[BioRuby] BGZF support, was Re: Biopython 1.60 plans and beyond

Clayton Wheeler cswh at umich.edu
Thu May 24 01:35:46 UTC 2012


On May 22, 2012, at 7:07 AM, Peter Cock wrote:

> Hi all,
> 
> I've CC'd the BioRuby mailing list just to ensure you're aware of the
> potentially useful combination of MAF indexing and BGZF compression.
> We can continue this on the BioRuby list if more appropriate.
> 
> The start of this Biopython-dev thread is here:
> http://lists.open-bio.org/pipermail/biopython-dev/2012-April/009561.html
> 
> This might be a nice opportunity to combine the work of this year's OBF
> Google Summer of Code students - Clayton is doing MAF for BioRuby,
> and part of Artem's project could provide BGZF support for BioRuby.

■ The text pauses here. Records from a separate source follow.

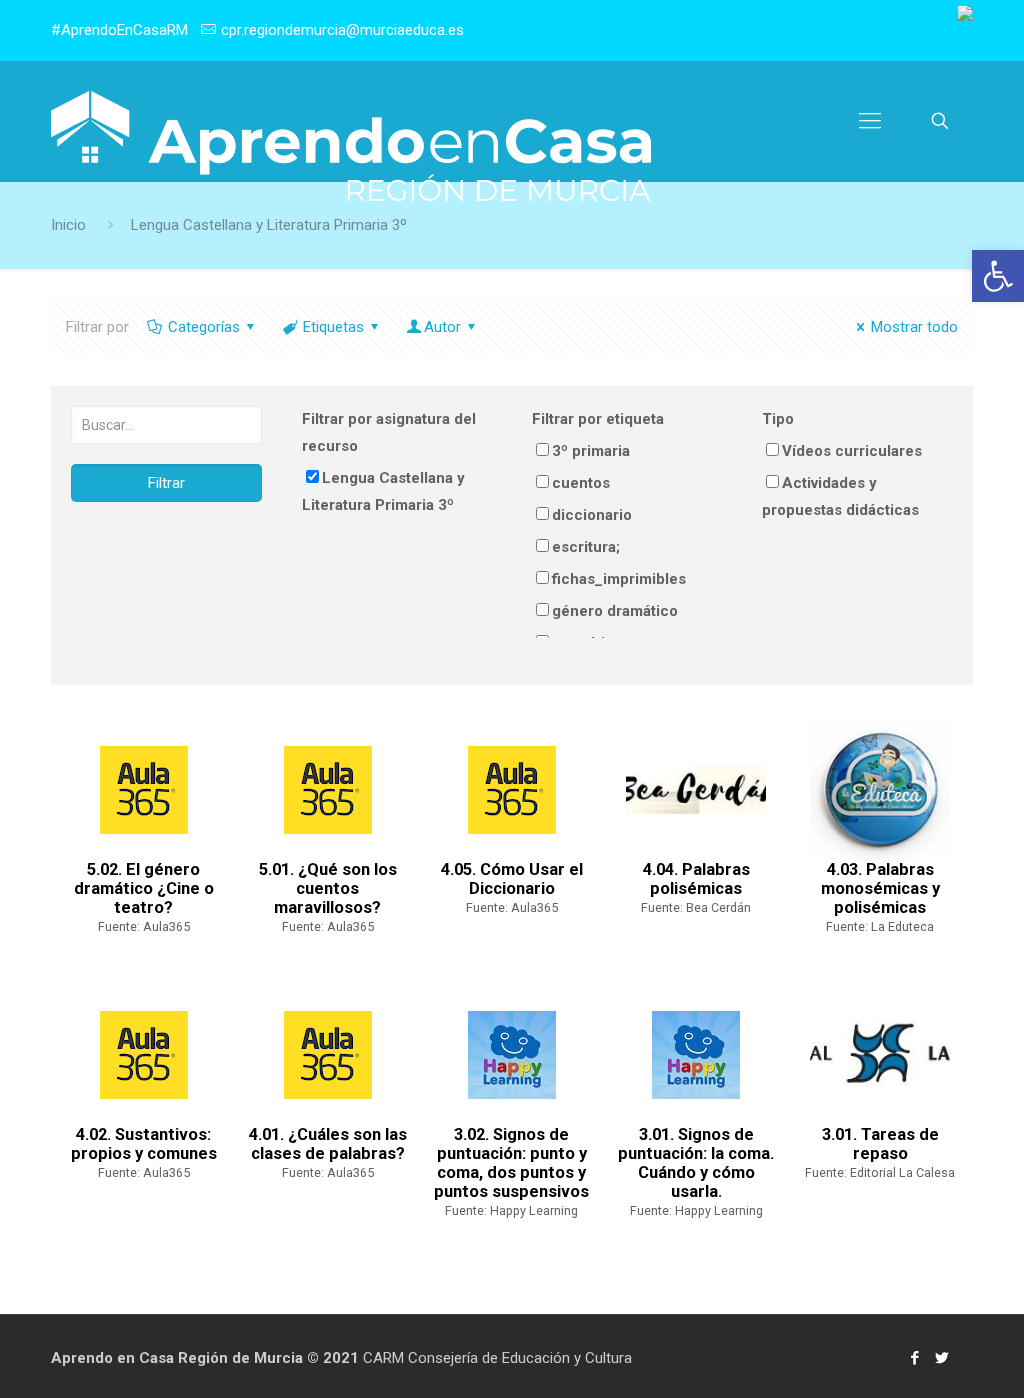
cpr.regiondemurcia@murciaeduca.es (342, 30)
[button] (998, 276)
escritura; (586, 547)
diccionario (592, 515)
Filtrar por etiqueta (598, 419)
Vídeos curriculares (852, 451)
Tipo (778, 419)
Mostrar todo (914, 327)
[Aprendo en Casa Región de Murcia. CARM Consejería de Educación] (351, 146)
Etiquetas (333, 327)
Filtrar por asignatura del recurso (389, 432)
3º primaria (591, 451)
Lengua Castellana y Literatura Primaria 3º (383, 491)
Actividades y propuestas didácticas (840, 496)
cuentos (581, 483)
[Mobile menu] (870, 121)
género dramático (615, 611)
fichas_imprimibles (619, 579)
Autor (442, 327)
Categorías (204, 327)
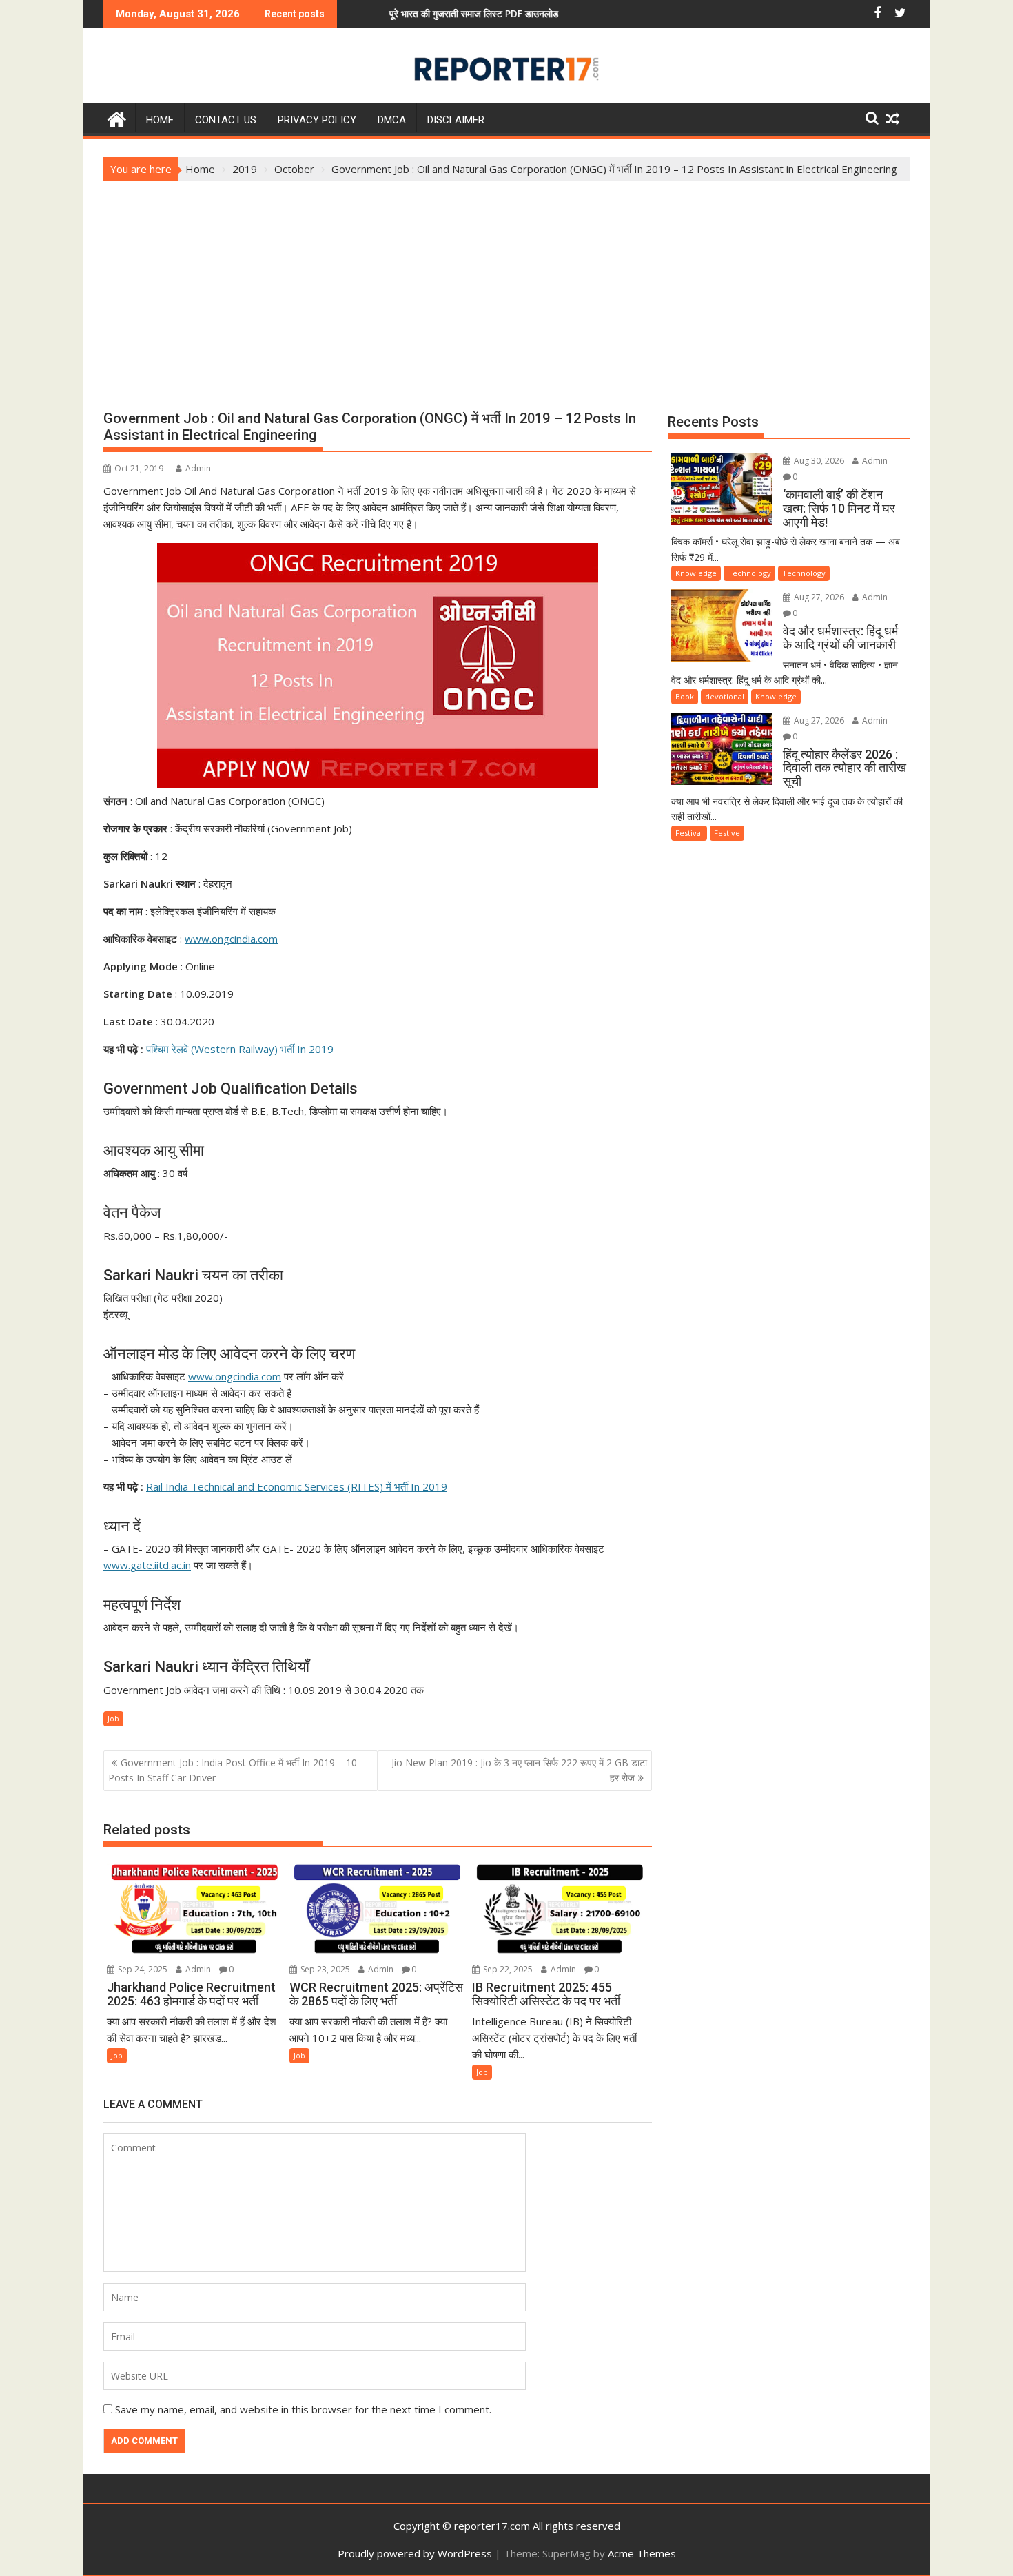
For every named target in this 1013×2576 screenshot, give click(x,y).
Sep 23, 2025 (324, 1969)
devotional (724, 696)
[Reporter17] (117, 117)
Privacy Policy (317, 120)
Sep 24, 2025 (141, 1969)
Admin (198, 468)
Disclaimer (455, 120)
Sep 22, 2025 (507, 1969)
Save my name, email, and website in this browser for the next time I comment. (303, 2409)
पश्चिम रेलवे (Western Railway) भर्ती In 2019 (240, 1049)
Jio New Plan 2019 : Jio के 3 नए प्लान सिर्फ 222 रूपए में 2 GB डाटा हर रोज (519, 1770)
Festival (689, 833)
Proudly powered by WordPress (415, 2553)
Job (113, 1718)
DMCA (392, 120)
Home (160, 120)
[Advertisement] (506, 284)
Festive (727, 833)
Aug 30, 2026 (818, 461)
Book (684, 696)
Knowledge (696, 573)
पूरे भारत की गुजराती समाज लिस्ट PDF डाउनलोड (393, 13)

Indeed, thanks Peter. BGZF sounds like a great approach for MAF compression; I'm just about to start looking into indexing support, and it makes sense to tackle compression in that context.

So far, I think Artem's BGZF implementation is entirely in D; I may just add Ruby support for BGZF separately.

> On Fri, Apr 27, 2012 at 8:57 PM, Andrew Sczesnak
> <andrew.sczesnak at med.nyu.edu> wrote:
>> Peter,
>> 
>>> It should be easy enough to follow the BGZF changes to Bio/SeqIO/_index.py
>>> and I'm willing to do this myself for MAF (while going over your index
>>> work - something I want to do anyway). The only potential catch is
>>> avoiding offset arithmetic.
>> 
>> I have no problem with you doing this if you're willing. It would be great
>> to have some code review of MafIndex as well.
> 
> I'm not sure if Clayton will be able to comment on the Python code,
> but he should have some thoughts on the MAF indexing itself.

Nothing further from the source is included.